王宮に潜む魔の者
だが、それを悪用してしまえば、対象の魔力を封じながら自分達は好き勝手ができるということにもなる。しかも自分達の魔力を消費することなく、対象を弱らせることもできるということだ。
「途中から魔力吸収はなくなったんだけど……」
「それは許容量を超えたためね。限度以上に魔力を吸収したらそれ以上は吸収しないようになっているはずよ」
「まさか! カイル君とクロで許容量限界までいったんですか?」
「あー、俺は無駄に魔力多いし、クロも……妖魔だからな」
二人とも魔力量においては規格外といえる。カイルだけでも並の魔法使い千人以上なのだから。それと同等以上のクロの魔力量も推して知るべきだ。
「それから、何があった? 何をされたんだ?」
身を乗り出すように聞いてくるレイチェルに、カイルは少し申し訳ない気持ちになる。せっかくのデートだったのに、いい思い出で一日を終わらせることができなかった。
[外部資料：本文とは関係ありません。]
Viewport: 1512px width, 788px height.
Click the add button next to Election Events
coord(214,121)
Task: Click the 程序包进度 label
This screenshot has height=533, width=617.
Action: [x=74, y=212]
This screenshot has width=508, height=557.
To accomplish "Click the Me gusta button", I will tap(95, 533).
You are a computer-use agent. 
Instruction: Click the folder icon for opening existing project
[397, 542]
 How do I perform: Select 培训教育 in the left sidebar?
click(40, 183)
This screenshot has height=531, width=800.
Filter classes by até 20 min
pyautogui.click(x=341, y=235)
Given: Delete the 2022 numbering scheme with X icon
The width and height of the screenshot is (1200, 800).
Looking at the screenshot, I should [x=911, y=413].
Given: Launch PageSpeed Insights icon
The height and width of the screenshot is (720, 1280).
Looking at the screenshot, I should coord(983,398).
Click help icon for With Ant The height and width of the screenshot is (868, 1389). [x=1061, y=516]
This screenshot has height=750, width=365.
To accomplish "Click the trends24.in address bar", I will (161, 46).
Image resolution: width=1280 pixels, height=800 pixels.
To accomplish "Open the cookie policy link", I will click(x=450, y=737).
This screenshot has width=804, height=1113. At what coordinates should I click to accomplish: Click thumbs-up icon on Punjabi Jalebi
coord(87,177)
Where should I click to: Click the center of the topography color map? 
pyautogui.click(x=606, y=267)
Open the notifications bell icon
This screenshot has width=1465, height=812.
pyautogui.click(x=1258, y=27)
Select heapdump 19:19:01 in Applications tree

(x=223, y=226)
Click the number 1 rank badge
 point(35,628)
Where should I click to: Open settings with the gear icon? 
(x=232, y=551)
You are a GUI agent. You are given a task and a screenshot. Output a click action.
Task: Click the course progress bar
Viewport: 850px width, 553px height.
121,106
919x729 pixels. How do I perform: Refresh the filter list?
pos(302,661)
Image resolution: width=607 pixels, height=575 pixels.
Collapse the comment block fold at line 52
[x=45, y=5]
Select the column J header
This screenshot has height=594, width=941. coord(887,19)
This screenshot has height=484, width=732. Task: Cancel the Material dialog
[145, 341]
「背中踏まれて、目隠しを取られたら……クロが。クロが鎖で地面につながれてて、体には何本も剣が突き刺さってた」
カイルに使い魔であるクロの有様を見せたのは、カイルがクロを相棒といってはばからないからだろう。それほど大切なら、傷つき死にかけているところを見せるだけで痛手だろうと。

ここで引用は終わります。